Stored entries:
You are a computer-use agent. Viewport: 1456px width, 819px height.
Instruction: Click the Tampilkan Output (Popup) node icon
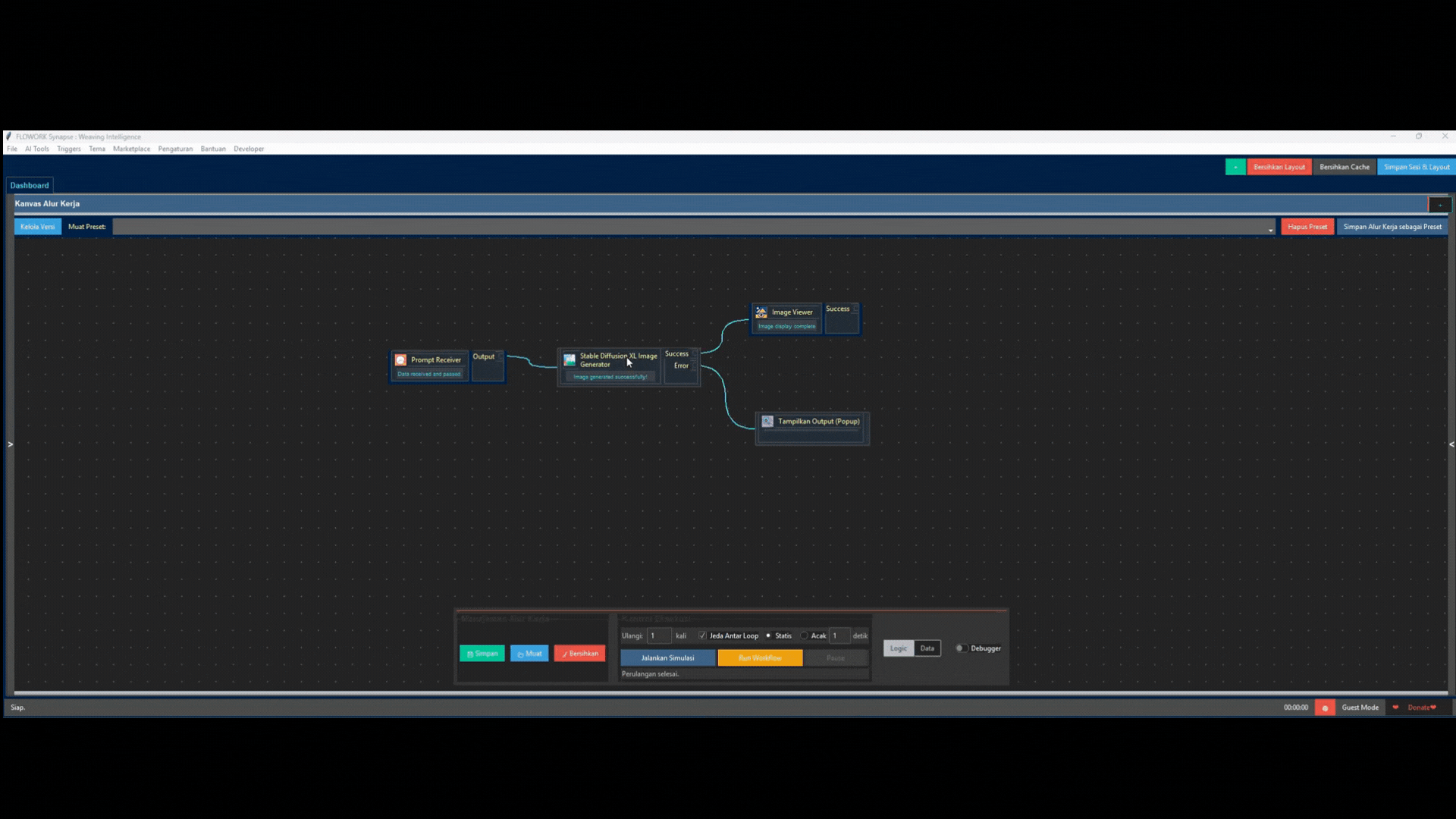pyautogui.click(x=767, y=422)
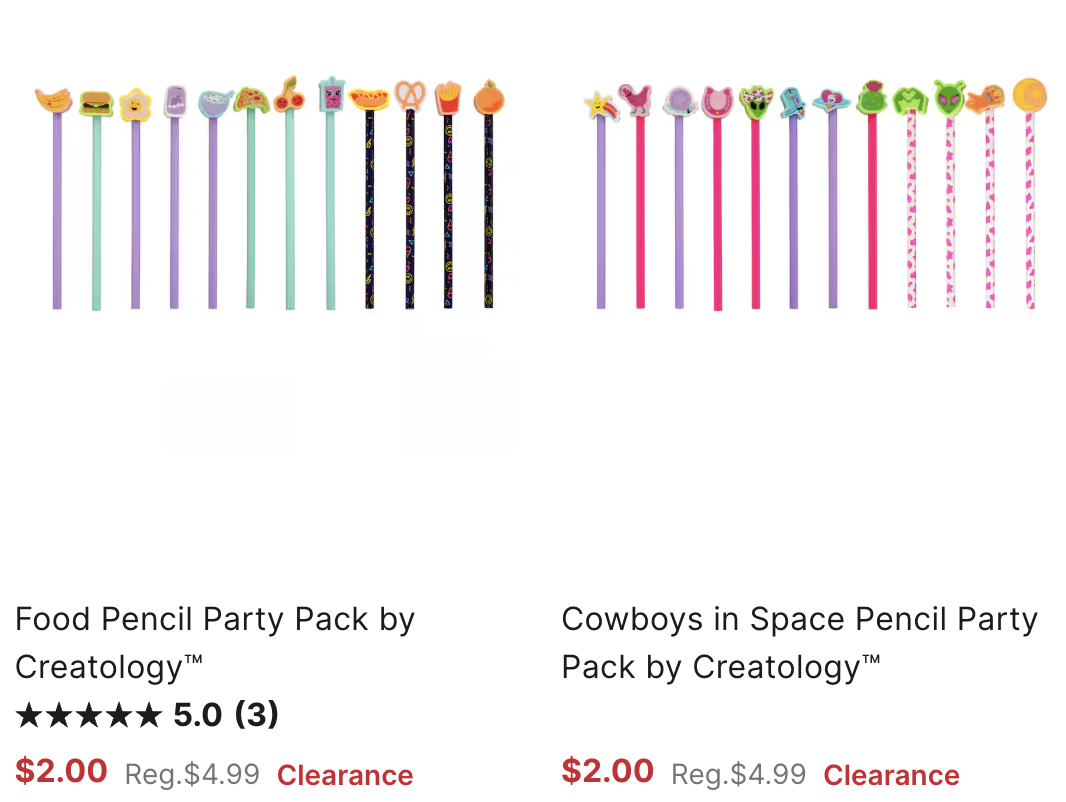Click the five-star rating under Food Pencil pack
The image size is (1066, 802).
click(x=88, y=715)
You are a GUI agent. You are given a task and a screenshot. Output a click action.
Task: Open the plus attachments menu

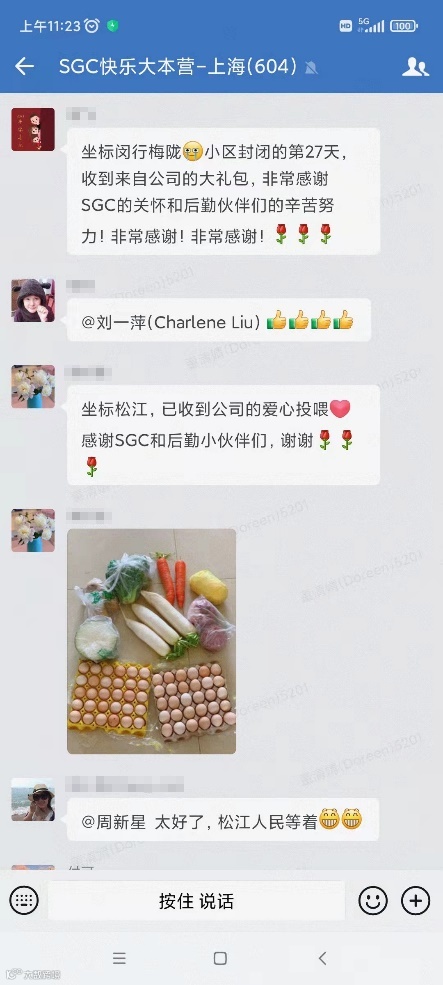(415, 901)
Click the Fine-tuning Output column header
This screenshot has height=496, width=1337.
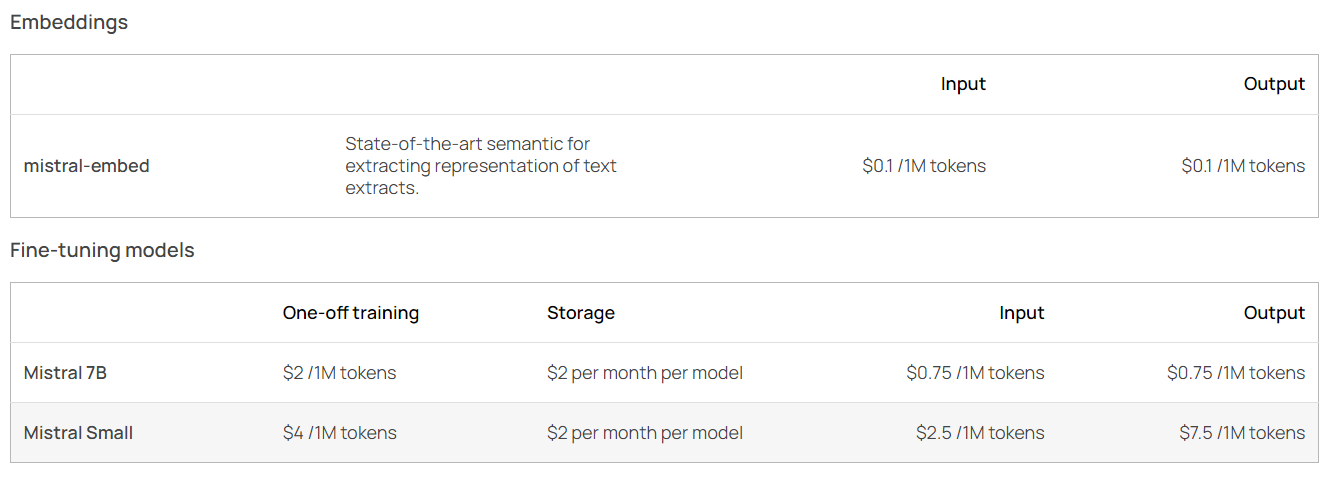pos(1274,313)
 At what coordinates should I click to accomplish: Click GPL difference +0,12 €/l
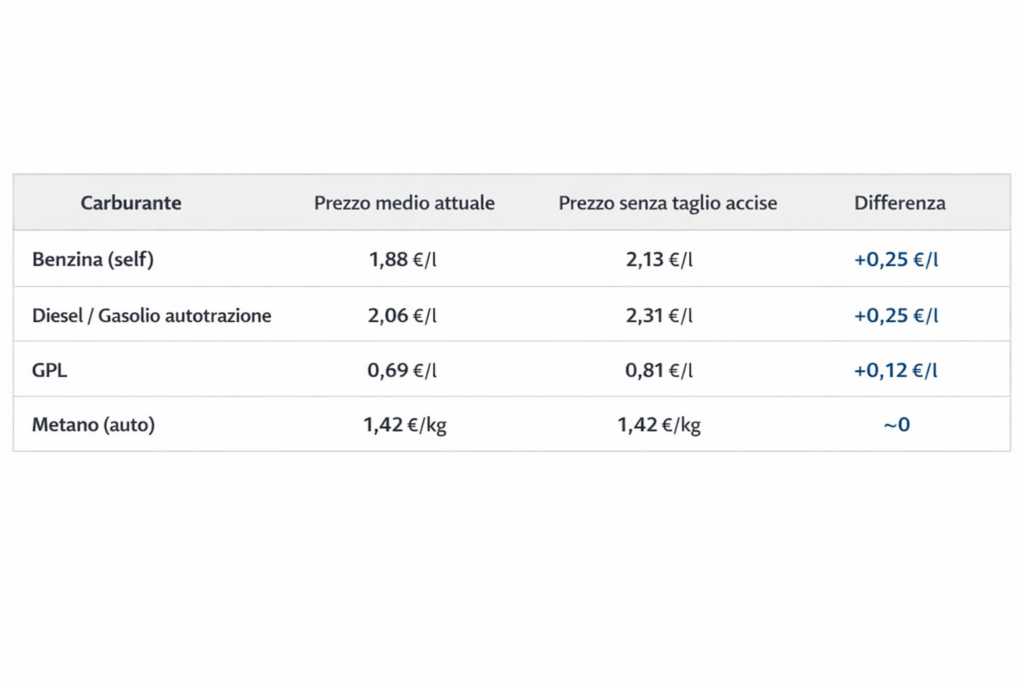click(x=896, y=370)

• [DIRECTIONS] Convert the items above into a Markdown table with the columns Row and Line, giving each non-blank line its own numbered row. Omit the pictures.

• [EXERCISE RESPONSE]
| Row | Line |
|---|---|
| 1 | You are a computer-use agent. Viewport: 1456px width, 819px height. |
| 2 | Instruction: Click the Tampilkan Output (Popup) node icon |
| 3 | pyautogui.click(x=767, y=422) |
| 4 | Click the five-star rating under Food Pencil pack |
| 5 | The image size is (1066, 802). |
| 6 | click(x=88, y=715) |
| 7 | You are a GUI agent. You are given a task and a screenshot. Output a click action. |
| 8 | Task: Open the plus attachments menu |
| 9 | (415, 901) |
| 10 | Click the Fine-tuning Output column header |
| 11 | This screenshot has height=496, width=1337. |
| 12 | pos(1274,313) |
| 13 |  At what coordinates should I click to accomplish: Click GPL difference +0,12 €/l |
| 14 | click(x=896, y=370) |